Foi com desapontamento que vi o senhor primeiro-ministro dizer "os portugueses expressaram a sua opinião, agora devo cumprir com a minha palavra".Não que não tenha ficado satisfeito com o resultado, pois a opção que defendia foi a mais votada.
Mas daí a admitir que se diga que o aborto deixa de ser crime até às 10 semanas "por que os portugueses expressaram a sua opinião" não me cabe na cabeça nem no dia mais hipócrita da minha vida.Se o referendo não é vinculativo, acabou-se.Não se fala dele como se fosse.É gozar com a cara de quem se absteve com objectivo de reprovar a pergunta.
Sócrates foi desonesto(não o digo de animo leve, pois tenho-lhe em grande consideração) e demagogo(coisa que, apesar de tudo, já é mais comum no seu discurso) ao não explicar as coisas de outra forma, mais correcta, e limitar-se a avançar com a sua decisão usando um argumento que demonstrou que, para ele, neste caso, os fins justificaram os meios.E o referendo foi uma aposta estratégica e ao mesmo tempo, mais um isco para desviar a atenção da pesca lusa e ficar o país a divagar sobre assuntos sem se saber exactamente qual o seu voto na matéria e criando uma espécie de batalha metafísica entre fetos e mulheres pelos seus direitos...quando no fim, tanto fez...
Não me contento com esta vitória e muito menos não irei cometer a obscena asneira de festejar com champanhe, como aconteceu nas sedes das campanhas, que num assunto desta natureza é no mínimo, falta de gosto...

5 comments:

Anonymous said...

É verdade que as declarações do primeiro-ministro revelaram alguma estupidez...mas penso que a grande questão tem que ver com o significado da abstenção.
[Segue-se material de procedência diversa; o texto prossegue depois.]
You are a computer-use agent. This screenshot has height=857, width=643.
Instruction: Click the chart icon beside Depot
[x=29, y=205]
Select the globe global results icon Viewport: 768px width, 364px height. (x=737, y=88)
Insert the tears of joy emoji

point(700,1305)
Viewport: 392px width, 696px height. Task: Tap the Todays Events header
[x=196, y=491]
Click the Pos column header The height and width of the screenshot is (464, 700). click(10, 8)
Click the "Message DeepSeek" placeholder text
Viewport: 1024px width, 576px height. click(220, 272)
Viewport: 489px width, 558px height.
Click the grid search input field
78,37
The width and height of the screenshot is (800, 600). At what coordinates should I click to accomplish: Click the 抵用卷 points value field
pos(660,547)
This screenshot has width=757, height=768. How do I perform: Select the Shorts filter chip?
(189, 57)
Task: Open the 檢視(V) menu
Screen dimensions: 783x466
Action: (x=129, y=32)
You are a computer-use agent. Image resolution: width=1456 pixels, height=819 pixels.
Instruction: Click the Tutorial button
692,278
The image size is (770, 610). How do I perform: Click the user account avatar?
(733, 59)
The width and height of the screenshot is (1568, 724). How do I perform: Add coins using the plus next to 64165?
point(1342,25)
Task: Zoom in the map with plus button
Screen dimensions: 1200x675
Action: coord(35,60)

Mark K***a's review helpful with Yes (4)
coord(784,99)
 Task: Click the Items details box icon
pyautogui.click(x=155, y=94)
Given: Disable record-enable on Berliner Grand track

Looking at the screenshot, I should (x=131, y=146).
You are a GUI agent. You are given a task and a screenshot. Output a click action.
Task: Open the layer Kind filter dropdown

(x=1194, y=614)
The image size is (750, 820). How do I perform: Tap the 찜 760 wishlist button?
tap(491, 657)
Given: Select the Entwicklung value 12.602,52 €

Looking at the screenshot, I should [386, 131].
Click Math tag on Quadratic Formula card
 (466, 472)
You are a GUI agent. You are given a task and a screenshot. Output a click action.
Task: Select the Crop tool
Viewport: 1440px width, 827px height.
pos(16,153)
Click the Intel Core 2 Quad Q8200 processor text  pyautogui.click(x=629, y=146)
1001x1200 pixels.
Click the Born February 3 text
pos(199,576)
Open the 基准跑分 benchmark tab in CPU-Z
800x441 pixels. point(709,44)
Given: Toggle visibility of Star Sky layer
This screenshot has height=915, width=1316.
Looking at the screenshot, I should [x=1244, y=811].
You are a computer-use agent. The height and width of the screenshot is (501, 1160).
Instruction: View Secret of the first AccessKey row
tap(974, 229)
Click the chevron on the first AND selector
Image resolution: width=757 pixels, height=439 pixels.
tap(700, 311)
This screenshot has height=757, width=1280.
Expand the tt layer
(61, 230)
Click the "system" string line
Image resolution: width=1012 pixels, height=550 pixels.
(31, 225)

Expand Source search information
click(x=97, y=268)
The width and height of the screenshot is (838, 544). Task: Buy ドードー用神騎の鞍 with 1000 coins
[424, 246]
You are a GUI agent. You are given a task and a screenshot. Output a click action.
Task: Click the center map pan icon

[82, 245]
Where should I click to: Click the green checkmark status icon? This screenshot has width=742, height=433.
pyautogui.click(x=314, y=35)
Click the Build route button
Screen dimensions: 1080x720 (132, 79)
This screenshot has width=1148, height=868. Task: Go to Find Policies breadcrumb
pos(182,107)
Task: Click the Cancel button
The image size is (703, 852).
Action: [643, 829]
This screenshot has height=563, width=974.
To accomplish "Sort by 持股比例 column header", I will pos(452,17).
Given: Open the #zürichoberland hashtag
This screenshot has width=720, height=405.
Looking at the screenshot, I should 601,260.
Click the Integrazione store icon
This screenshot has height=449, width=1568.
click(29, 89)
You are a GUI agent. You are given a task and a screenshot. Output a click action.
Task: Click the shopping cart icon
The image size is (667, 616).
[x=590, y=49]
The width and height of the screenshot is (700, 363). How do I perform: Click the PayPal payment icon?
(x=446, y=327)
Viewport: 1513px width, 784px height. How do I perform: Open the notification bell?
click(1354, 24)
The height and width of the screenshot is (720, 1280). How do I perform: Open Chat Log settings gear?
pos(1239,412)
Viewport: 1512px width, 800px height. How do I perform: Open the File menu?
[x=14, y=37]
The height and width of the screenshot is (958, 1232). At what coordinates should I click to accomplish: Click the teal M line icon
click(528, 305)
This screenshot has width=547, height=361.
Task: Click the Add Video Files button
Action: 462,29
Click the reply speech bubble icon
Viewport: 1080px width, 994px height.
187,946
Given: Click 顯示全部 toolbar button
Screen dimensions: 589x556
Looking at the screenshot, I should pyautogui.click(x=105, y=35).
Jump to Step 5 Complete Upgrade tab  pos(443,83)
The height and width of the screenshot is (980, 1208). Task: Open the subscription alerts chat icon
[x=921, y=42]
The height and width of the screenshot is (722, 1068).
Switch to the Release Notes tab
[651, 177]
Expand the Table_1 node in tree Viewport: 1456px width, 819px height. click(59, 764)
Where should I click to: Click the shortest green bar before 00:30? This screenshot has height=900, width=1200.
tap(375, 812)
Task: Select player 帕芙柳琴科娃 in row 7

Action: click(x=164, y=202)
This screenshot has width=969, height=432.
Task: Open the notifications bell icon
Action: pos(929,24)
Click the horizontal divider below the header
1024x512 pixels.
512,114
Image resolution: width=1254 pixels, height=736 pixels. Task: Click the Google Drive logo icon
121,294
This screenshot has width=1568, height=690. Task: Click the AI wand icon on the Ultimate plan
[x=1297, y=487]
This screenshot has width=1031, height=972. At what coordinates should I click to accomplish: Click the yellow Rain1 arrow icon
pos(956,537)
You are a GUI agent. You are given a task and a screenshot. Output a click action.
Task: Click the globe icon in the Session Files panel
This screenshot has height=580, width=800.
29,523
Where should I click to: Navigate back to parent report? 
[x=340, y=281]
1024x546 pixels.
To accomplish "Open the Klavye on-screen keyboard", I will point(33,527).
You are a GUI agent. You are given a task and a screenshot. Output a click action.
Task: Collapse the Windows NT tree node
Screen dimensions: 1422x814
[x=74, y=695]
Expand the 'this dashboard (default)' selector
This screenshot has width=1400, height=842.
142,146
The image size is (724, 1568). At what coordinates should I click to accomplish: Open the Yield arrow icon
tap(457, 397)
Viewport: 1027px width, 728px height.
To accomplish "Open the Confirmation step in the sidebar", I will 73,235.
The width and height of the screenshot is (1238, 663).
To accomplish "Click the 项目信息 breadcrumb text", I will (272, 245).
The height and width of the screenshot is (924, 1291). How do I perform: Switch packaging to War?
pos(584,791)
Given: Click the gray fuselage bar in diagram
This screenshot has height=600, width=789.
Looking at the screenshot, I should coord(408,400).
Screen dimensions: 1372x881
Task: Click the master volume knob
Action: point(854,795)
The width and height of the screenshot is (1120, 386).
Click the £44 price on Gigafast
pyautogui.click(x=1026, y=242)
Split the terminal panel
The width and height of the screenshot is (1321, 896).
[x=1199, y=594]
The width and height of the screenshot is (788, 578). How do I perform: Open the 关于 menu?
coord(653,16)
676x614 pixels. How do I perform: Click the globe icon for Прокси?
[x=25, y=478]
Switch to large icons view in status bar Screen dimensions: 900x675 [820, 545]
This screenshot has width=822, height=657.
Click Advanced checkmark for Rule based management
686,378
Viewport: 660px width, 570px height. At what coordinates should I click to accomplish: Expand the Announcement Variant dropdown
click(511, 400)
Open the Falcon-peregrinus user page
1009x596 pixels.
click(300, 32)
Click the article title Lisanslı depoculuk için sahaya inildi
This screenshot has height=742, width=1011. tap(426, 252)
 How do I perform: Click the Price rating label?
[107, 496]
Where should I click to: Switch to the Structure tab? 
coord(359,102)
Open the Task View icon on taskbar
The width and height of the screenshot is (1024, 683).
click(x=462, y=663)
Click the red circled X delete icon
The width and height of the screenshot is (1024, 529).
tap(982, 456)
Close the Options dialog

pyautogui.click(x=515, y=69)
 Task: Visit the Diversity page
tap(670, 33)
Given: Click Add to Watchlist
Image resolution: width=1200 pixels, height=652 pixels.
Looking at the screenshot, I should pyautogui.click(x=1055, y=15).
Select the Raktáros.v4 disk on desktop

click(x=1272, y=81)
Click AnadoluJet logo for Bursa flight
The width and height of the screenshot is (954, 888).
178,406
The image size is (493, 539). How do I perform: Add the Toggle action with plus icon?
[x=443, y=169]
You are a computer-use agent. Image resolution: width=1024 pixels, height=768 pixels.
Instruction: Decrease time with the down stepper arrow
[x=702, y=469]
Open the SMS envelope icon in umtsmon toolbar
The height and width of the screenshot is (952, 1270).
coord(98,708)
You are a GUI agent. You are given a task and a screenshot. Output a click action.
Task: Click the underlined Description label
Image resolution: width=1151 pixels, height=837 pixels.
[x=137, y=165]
Deverá ser encarada como uma discordância com a pergunta do referendo ou como puro desinteresse dos individuos pela sociedade? É verdade que constitucionalmente está definido que um referendo só é vinculativo no caso de uma abstenção inferior a 50% mas não sei se a abstenção´pode ser encarada como prova do que quer que seja. Acho que se as pessoas queriam realmente demonstrar um descontentamento com a questão proposta deveriam ter votado nulo porque é a forma de mostrar que realmente está interessado na questão mas não concorda com os termos da votação. Sei que o meu discurso pode soar um pouco anti-democrático, mas a verdade é que eu penso que a maioria das pessoas que se abstêm o fazem por preguiça ou por desinteresse e muito poucas por protesto contra o sistema, e sinceramente acho que alguém que não se interessa não deve empatar ou mesmo influenciar as decisões que precisam de ser tomadas. Acho que se devia apelar ao voto nulo daqules que têm algo a protestar e desta forma começar a ter uma real consideração por aqueles que não concordam com o nosso sistema (não tenhamos ilusões, actualmente a abstenção não influi nada nas decisões políticas).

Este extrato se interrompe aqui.